How do major egg production corporations consistently get the extra large egg?

Discussion in 'Chicken Breeders & Hatcheries' started by serenitywest, Dec 2, 2013.

  1. serenitywest

    serenitywest New Egg

    Aug 5, 2011
    How do major egg production corporations consistently get the extra large egg? Obviously chicken breed/genetics is of key importance. Are there any insider tricks?
  2. ChickensAreSweet

    ChickensAreSweet Heavenly Grains for Hens

    More protein = larger eggs. So they would feed their 16% protein or whatever they feed ration and not dilute that with lots of scratch and treats.

    Also cull for egg size in your breeder flocks.

    These are two things I have read on BYC....
  3. Kelsie2290

    Kelsie2290 True BYC Addict Premium Member

    Feb 18, 2011
    Have you checked out some of the rearing guidelines that some of the companies have for some of their birds, like the ISA people have published. p (check the crosses under "Layers", they have guidelines for each) It seems to be a combination of genetics, selecting for egg size, and rearing techniques/feeding program.
  4. WalkingOnSunshine

    WalkingOnSunshine Overrun With Chickens

    Apr 8, 2008
    Some of the ways they get such a consistent egg size are not available to the backyard breeder. For instance, they'll withhold certain amino acids when the pullet's egg size is at 80% of where they want to final egg size to be, which keeps them from getting too large to fit in the cartons. Then when the pullet's eggs are the correct size, they'll add those aminos back to the ration. Also, remember that the same layer house might be putting the mediums in one carton, the larges in another, and the extra-larges in yet other cartons. Easy to do when you've got a robot to do the sorting for you.

    That's actually my biggest problem--eggs that are too big to fit in the carton. I'd much rather have more size large eggs than fewer size jumbos, which is what I've got right now. I'm considering lowering my protein percentage in order to see if that decreases the egg size for my next batch of birds.
  5. RhodeRunner

    RhodeRunner Chillin' With My Peeps

    Feb 22, 2009
    Ashtabula, Ohio
    Diet and genetics play a big role, but the commercial corporations also sort the eggs.
  6. 3riverschick

    3riverschick Poultry Lit Chaser

    May 19, 2009
    western PA
    My Coop
    Quote: Just out of curiosity, which of your breeds are laying the jumbo eggs? A breed known for that or not?
  7. bahamabanty

    bahamabanty Chillin' With My Peeps

    Oct 9, 2013
    Layer feed.
    I have 3 exbat leghorns that I fed kitchen(s)crap(s) for 4 months because feed was unavailable, I got smaller and less eggs, (1 maybe 2 per day).
    I now have been feeding them layer feed and get 3 large eggs per day.
  8. WalkingOnSunshine

    WalkingOnSunshine Overrun With Chickens

    Apr 8, 2008
    We run a lot of Golden Comets from Meyer. They've been the biggest offender by far. Some hens, instead of giving me 6 large eggs a week, will give me 2-3 140g eggs that aren't even double-yolkers.
  9. ECBW

    ECBW Chillin' With My Peeps

    Apr 12, 2011
    The egg factories sort the eggs and eliminate any odd shape, size, even texture. Any egg that does not make the grade, gets cracked into a pouch with other rejects and sold for commercial use such as cake and pastry factories. Saw it on a documentary.

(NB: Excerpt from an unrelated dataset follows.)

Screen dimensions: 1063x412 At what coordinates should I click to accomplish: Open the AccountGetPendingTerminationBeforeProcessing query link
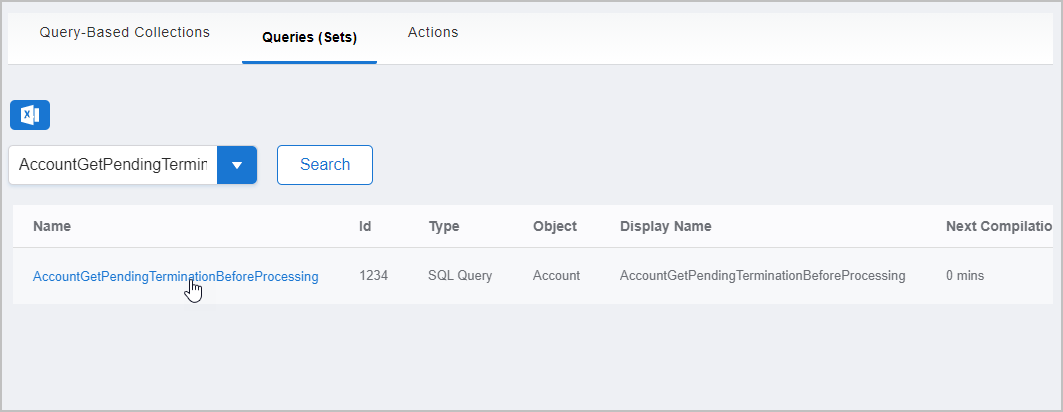pyautogui.click(x=175, y=276)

    As for breed, my Barred Rock lays jumbo eggs that do not fit in any carton. Next is Production Red. My RIR, BO, BA, SLW all lay typical size.
    Last edited: Dec 5, 2013
  10. spangledcornish

    spangledcornish Chillin' With My Peeps

    Nov 4, 2009
    Southwest, WI
    Commercial egg FARMS, do not all have the same size egg, as stated there is a great deal of sorting that goes on. there are many factors that influence egg size age genetics, environmental/ lighting and feed. While many times we only see what the stores order there are many eggs that a are packaged of all sizes at the egg facility and yes the eggs that don't fit into the days need generally get sent to breaking plants for liquid egg, or further processed egg products.